Ignoring the fact that world is going to hell in the proverbial handcart, though, I’ve actually had rather a lot of fun (because that is obviously the MOST IMPORTANT THING). I’ve seen comedy; I’ve been to an awesome gig;I’ve been to the theatre and seen probably the most harrowing play I’ve ever seen, ever (actually, make that the second-most harrowing - this was probably worse); I’ve eaten some truly tremendous food; and I got to see a truly tremendous rapper live in a tiny venue. So, you know, I’m alright. Are you alright? I’m starting to worry.
Anyway, enough of this. Make yourself a cup of tea, settle down in a suitably confortable chair, and imagine my soothing, dulcet tones reading this out to you (and, if you like, imagine my malcoordinated body acting out every single video too. You pervert). You may want to get some biscuits too; this could take a while.

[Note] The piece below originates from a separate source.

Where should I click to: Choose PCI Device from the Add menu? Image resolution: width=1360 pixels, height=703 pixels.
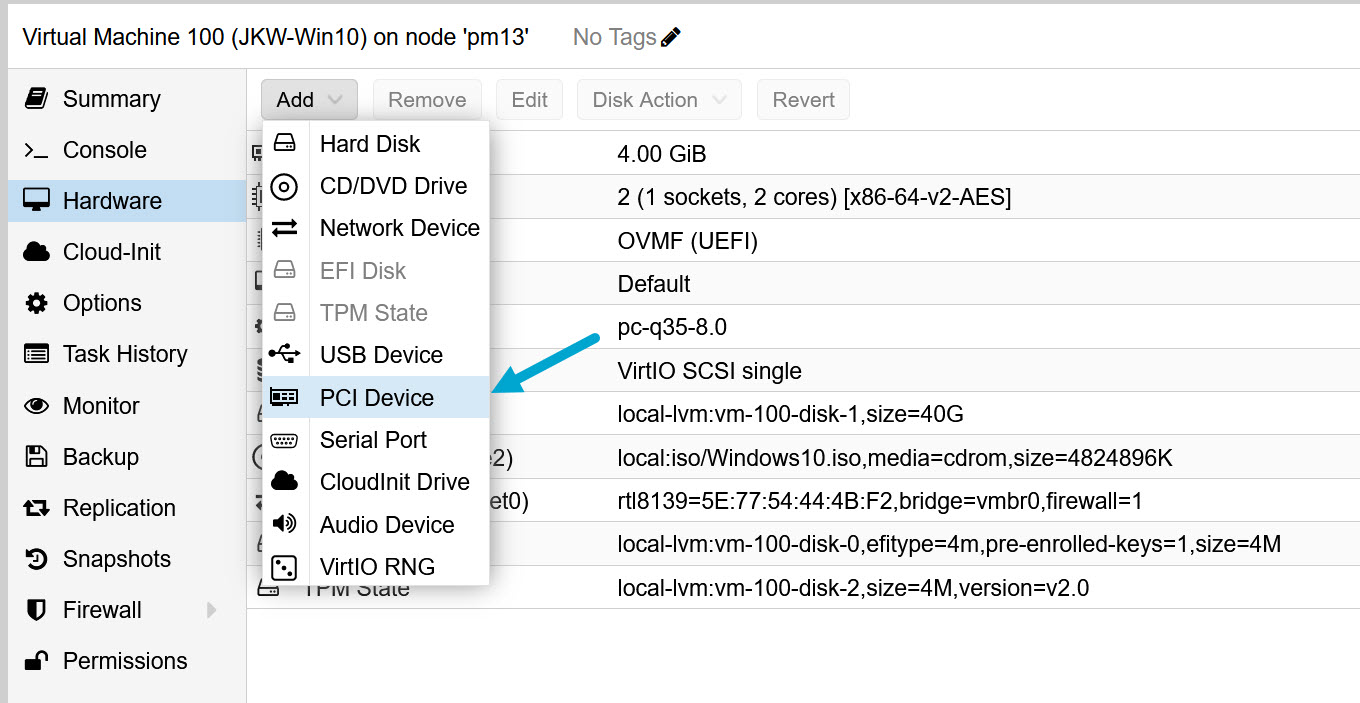376,398
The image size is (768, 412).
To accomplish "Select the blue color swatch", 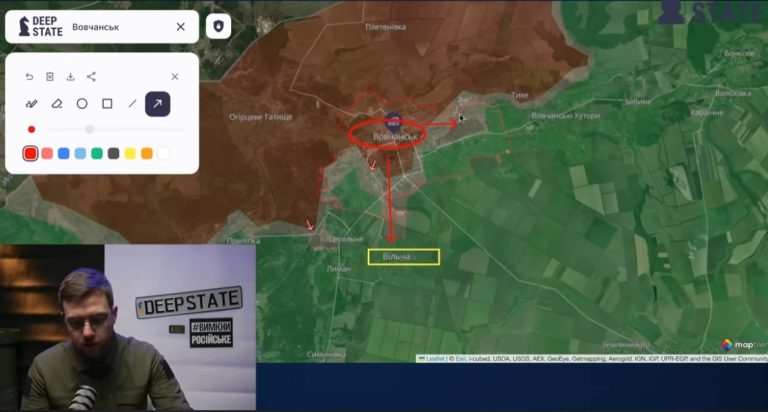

Stuff that only people in made-up jobs like mine will conceivably care about:
- A load of information about LinkedIn: I never write about LinkedIn on here. Mainly because I remain unconvinced of its utility for anyone other than recruitment people (and, judging by the quality of approaches many people I know seem to get from recruiters, even they don’t know how to use it properly). Nonetheless, the recent ’status’ feature which they implemented may go some way towards changing that (although there are other services around which take the best bits of the concept of a branded newsfeed and do it in a more directly useful fashion). As an aside, do you think anyone really takes any notice of the ‘recommendations’ feature on there? Is it not just saying ‘I like this person; they like me too and think I am AWESOME!‘? It’s like having references from your mates on your CV.
- Which social networks are most popular, where: So there are various versions of this data around – including the now-ubiquitous social media map of the world by the lovely Vincos – but here’s another dataset based on Google searches per country. We can, of course, quibble for hours as to the validity of that metric as a measurement of popularity – or we can simply say a heartfelt ‘thanks!’ to the kind soul who gathered the data and use it to prove or disprove whatever we like. CHOICES.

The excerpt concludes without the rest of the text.